Extract 5 word before and after an element

ROCXY · June 17th, 2010, 12:31 PM

Hi All,

I have XML content for text content validation. I really have no idea on what XSLT function has to be used; Sorry! for not adding any tried out XSL codes. Any one can sharing a small hint on what function is to be used would help be more .

Input:
<p>This is a paragraph First Second Third 4 Five <cv>many words and more words<cv> six seven 8 nine ten the paragraph ends

Expected Output:
<p>This is a paragraph
<td>First Second Third 4 Five</td><td>many words and more words</td>
<td>six seven 8 nine ten</td>
the paragraph ends</p>

Any help would be grateful.

Martin Honnen · June 17th, 2010, 01:04 PM

Please tell us whether you are looking for an XSLT 2.0 or 1.0 solution. With XSLT 2.0 you could process the preceding-sibling and following-sibling, tokenize them and then wrap the tokens you want to wrap.

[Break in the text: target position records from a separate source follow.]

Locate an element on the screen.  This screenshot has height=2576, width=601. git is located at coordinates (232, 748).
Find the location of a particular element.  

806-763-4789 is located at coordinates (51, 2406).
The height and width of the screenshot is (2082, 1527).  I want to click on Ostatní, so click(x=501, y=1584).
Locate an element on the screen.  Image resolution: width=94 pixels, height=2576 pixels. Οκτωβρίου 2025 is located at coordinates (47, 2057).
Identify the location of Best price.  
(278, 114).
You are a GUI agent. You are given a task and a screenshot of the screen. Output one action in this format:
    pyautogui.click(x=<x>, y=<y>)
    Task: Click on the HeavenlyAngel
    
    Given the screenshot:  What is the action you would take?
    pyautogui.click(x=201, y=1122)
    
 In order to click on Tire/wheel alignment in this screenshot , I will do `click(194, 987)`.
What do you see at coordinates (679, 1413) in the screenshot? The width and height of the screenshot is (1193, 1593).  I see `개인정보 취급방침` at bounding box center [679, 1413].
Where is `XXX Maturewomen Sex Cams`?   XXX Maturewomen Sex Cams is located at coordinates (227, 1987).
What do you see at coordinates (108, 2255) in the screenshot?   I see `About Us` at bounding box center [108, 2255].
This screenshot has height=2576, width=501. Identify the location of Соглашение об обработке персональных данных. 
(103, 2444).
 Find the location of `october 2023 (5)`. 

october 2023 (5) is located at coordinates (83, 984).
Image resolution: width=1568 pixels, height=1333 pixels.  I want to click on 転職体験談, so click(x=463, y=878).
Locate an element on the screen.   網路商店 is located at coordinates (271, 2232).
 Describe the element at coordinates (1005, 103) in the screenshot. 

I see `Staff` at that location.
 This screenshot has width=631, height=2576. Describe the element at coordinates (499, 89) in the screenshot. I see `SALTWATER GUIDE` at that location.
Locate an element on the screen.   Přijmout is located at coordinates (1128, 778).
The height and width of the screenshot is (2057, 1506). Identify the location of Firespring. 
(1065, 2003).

mhkay · June 17th, 2010, 01:10 PM

If you only want the words, then (assuming XSLT 2.0) something of the form tokenize(following-sibling::text(),'\W')[position() lt 6] or tokenize(preceding-sibling::text(),'\W')[position() gt last()-5] should do the trick. However, this loses the separators between the words. If it's necessary to retain the separators as well as the words, then a more complex solution using xsl:analyze-string is called for.